→ **PAGE EXCERPT**
Sunday, January 31, 2010

A Tale of Two Churches and My New World View

A Presbyterian since 1969—when he converted from Catholicism in order to join a church with my Mom—my Dad suddenly decided in 2008 that he wanted to go back to the Roman Catholic Church. The only Catholic left in both our immediate and extended families, he looked to me, his eldest daughter, for help.

It was a warm September afternoon when we had our first conversation while enjoying lunch on the sunny patio of an Italian restaurant in Paradise Valley.

I said, “Have you asked Mom?”

“Um. No.”

“You better ask her, Dad. I think that’s a conversation you should have with Mom, not me.”

Meaning: This wasn’t a conversation I particularly wanted to have with my mother. I could only imagine how she might feel about her husband going back to the Catholic Church.

As adamant as he had been about his conversion to the Presbyterian Church, Dad became equally adamant about going back to the Catholic Church. Perhaps because his mother was Catholic. Perhaps because he had been an altar boy and had strong memories of the Catholic Church—memories he thought he might be able to hold onto. I didn’t really understand why.

→ **WORK REQUEST**
Continue the blog post about the father's return to the Catholic Church, picking up after its last sentence.

→ **DATA SHOWN**

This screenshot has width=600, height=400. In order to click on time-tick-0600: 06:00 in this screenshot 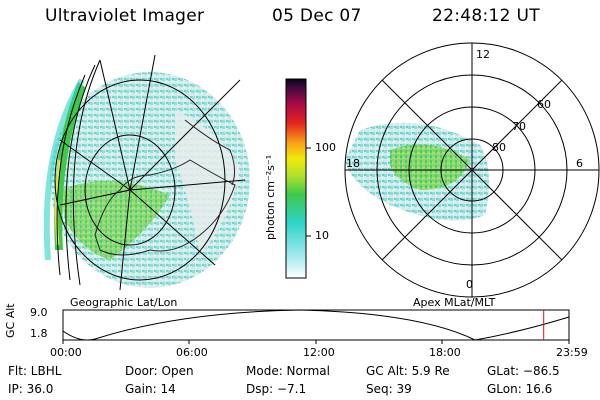, I will do `click(192, 352)`.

→ **RESULT OF THIS TASK**
But for many months, every time I saw him, and as soon as my mother was out of earshot, he asked if I would take him. And I kept answering, “Have you talked to Mom, yet?”

“Um. No.”

In July of this past summer, my Mom and I concluded we needed to take stronger measures to slow down my Dad’s decline. I told her about his request to go back to the Catholic Church. As we talked more about it, we agreed that going to the Catholic Church—rich in ritual and repetitive activity and 2,000 years of tradition—might help his motor ability and his memory. And he wanted it so badly, it seemed wrong to say no.

Most Sundays since then, I drive to my parent’s house, pick my Dad up and bring him to 10:30 Mass at St. Patrick’s Catholic Community in Scottsdale, where my son and I have been parishioners since 1996.

We Catholics joke about our rituals—how being Catholic is like riding a bike; you never forget when to sit, or stand, or kneel, or how to make the sign of the cross. But Dad can’t remember any of the rituals from one week to the next. So, I quietly show him what to do and he repeats after me. Otherwise, he looks and acts normal to me and to everyone else in the congregation.

And since I’ve been going to our church for 14 years, and have been involved in nearly every ministry, a lot of people know me and want to meet my dad. They start conversations with him as though he were a regular dad. He smiles his charming smile and shakes their hand and laughs at their jokes—and most walk away having no idea that he has dementia.

One Sunday in November, I picked him up, we climbed into my truck, snapped in our seat belts and headed down the driveway. As soon as we reached the road, he said, “So, where were you born?”

My heart stopped.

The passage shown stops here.